Today about half of the world’s population resides in urban areas. Future projections show pronounced urbanization rates and it is expected that by 2050, about two thirds of the world’s population will be urban (UN 2014). Several studies report on increased thermal heat stress in urban microclimates, e.g., Grimmond et al. (2010). In order to adapt to climate change, some countries aim to reduce solar absorption in urban environments by maximizing the area of highly reflective surfaces through installation of the so-called white roofs. Also, at a time where sustainable energy production becomes more and more important, “solar cities” aim on maximizing “solar harvest”, i.e., the solar yield from photovoltaic (PV) modules, by directing their roofs and facades towards the sun to avoiding shadowing. Reflections from the ground and surrounding buildings cause an increase of the solar radiation directed to the PV module, thus increased PV yield (Kotak et al. 2015; Lindberg et al. 2015). The role of PV modules in a city or as a facade in an urban canyon was discussed in the work of Brito et al. (2017). This study has shown that for specific study areas, the non-baseload electricity demand can be satisfied by cost-effective PV investments on roofs and facades at today’s market conditions for up to 10 months of the year. Further, winter mid-day electricity demand can only be achieved if the solar yield of PV facades is taken into account.

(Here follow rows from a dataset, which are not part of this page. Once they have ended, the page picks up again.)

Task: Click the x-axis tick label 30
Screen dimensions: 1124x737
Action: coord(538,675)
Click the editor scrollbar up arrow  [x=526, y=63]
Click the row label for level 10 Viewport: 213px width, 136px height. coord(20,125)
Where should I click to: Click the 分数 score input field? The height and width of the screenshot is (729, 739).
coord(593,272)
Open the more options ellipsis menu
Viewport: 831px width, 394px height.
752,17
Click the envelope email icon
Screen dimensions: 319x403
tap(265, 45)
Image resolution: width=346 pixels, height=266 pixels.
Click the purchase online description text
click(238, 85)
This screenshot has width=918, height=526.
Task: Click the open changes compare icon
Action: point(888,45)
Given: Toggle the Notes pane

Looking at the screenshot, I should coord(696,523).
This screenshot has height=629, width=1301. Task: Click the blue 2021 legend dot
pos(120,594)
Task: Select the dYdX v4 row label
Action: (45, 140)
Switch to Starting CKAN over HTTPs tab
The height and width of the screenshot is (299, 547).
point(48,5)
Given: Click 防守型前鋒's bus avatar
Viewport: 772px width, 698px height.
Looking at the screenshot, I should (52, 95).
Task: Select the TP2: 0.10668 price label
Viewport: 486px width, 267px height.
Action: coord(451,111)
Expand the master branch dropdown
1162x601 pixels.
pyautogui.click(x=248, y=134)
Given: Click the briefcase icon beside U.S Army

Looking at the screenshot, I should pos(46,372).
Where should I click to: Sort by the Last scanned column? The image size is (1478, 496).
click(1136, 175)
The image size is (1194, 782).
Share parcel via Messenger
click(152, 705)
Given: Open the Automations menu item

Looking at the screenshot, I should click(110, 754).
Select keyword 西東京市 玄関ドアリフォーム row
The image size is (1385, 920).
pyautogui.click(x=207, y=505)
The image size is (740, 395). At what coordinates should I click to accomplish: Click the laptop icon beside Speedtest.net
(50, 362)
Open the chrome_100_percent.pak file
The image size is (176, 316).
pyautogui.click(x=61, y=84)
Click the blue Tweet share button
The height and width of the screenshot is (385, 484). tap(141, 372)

In terms of human thermal stress, this increase in reflection can cause more discomfort. Human (dis)comfort is commonly described by various bioclimatic indices. The Universal Thermal Climate Index (UTCI) (Fiala et al. 2001; Bröde et al. 2011; Blazejczyk et al. 2011) aggregates many of these in one standardized metric. The UTCI is based on complex multi-node thermophysiological models and allows to predict whole body thermal effects (e.g., hypothermia and hyperthermia; heat and cold discomfort) as well as localized effects (e.g., frostbite). Thereby, UTCI allows addressing all kinds of thermal stress and discomfort (e.g., extreme cold or warm) as well as conditions in which the human heat balance and the perceived outdoor temperature are affected by solar radiation. The accuracy of UTCI depends on a suite of input parameters; among these, especially a precise calculation of the mean radiant temperature *T*_{mrt} is of uttermost importance (Weihs et al. 2011).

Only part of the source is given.